> Task description
Only one stretch of the listing below is wanted. Begin at the line that has "Click the Impact info icon", stop after the line that has "Click the Air Quality", and repeat every line in between exactly.
Excerpted data: Begin
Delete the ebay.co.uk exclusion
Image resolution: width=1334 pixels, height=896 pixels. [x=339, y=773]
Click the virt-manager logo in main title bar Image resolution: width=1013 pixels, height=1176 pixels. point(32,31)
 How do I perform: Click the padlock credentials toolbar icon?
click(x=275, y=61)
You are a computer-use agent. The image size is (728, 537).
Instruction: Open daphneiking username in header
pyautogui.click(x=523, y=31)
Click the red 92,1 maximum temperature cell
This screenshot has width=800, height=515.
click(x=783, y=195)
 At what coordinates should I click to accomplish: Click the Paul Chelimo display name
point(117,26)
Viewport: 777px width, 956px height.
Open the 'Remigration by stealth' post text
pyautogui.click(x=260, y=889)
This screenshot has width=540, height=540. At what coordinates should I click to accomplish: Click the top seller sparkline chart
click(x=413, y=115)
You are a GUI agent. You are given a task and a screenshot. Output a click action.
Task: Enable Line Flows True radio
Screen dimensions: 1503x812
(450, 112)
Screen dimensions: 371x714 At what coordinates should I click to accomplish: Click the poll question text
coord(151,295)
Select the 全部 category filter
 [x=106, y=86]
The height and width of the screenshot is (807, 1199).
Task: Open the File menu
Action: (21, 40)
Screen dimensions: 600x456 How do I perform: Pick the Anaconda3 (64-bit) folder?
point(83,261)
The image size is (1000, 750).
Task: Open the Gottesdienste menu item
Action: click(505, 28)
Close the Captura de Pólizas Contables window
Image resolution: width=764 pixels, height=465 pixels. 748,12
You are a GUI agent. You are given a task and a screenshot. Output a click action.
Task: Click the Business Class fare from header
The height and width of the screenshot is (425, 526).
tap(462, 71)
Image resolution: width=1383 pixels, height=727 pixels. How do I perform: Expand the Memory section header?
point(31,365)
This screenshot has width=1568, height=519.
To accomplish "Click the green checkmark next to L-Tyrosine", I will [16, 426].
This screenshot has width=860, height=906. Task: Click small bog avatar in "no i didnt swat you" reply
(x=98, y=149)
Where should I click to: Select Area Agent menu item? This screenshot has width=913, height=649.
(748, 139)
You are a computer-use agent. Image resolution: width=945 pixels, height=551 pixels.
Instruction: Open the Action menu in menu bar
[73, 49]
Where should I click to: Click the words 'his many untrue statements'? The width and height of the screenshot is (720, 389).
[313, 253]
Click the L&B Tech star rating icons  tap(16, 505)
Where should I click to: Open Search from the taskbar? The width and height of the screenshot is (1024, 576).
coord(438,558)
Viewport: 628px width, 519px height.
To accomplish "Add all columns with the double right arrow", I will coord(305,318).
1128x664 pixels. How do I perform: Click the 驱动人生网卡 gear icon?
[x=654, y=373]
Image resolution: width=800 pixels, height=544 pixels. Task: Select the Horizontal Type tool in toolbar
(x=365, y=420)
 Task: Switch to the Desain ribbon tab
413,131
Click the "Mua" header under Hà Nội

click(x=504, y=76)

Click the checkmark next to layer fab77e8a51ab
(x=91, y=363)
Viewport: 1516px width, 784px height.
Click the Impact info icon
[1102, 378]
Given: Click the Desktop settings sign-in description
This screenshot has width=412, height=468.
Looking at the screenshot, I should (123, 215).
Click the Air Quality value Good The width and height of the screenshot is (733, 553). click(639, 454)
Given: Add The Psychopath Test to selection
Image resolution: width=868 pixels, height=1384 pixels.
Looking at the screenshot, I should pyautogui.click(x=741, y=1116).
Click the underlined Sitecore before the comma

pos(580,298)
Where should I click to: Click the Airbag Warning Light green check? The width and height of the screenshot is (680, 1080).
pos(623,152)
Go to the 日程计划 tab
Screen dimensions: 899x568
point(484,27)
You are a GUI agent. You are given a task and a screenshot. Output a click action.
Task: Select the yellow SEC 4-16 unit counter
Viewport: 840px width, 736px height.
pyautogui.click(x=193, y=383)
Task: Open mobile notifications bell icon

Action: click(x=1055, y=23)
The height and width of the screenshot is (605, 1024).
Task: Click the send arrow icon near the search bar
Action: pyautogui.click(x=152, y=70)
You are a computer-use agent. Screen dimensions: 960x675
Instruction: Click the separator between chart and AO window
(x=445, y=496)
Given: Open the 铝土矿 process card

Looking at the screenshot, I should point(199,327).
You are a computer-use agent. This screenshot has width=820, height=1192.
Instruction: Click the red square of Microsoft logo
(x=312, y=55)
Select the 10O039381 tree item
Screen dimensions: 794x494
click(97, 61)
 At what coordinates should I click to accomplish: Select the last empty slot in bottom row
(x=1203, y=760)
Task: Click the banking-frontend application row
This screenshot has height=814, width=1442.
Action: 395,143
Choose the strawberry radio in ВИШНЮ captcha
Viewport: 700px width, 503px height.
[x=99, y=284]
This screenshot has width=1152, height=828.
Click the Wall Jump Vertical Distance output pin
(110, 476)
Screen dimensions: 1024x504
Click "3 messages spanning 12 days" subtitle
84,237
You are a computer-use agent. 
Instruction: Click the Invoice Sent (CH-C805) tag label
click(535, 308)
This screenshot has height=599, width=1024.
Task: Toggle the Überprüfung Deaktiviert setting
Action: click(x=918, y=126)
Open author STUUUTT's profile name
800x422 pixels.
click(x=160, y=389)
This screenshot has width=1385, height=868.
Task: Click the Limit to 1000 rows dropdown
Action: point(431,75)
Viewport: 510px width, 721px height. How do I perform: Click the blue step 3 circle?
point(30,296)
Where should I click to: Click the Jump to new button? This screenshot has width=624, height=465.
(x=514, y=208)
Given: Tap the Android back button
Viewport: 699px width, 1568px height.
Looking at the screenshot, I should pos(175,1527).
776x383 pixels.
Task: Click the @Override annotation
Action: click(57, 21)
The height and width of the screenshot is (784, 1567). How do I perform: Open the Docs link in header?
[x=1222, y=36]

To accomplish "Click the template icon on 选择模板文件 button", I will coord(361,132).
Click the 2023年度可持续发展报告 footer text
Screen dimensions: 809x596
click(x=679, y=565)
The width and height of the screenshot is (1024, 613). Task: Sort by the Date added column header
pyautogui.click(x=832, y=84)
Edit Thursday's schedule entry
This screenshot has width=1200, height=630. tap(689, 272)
Excerpted data: End
> Exercise answer
Click the Impact info icon
[1102, 378]
Given: Click the Desktop settings sign-in description
This screenshot has width=412, height=468.
Looking at the screenshot, I should (123, 215).
Click the Air Quality value Good The width and height of the screenshot is (733, 553). click(639, 454)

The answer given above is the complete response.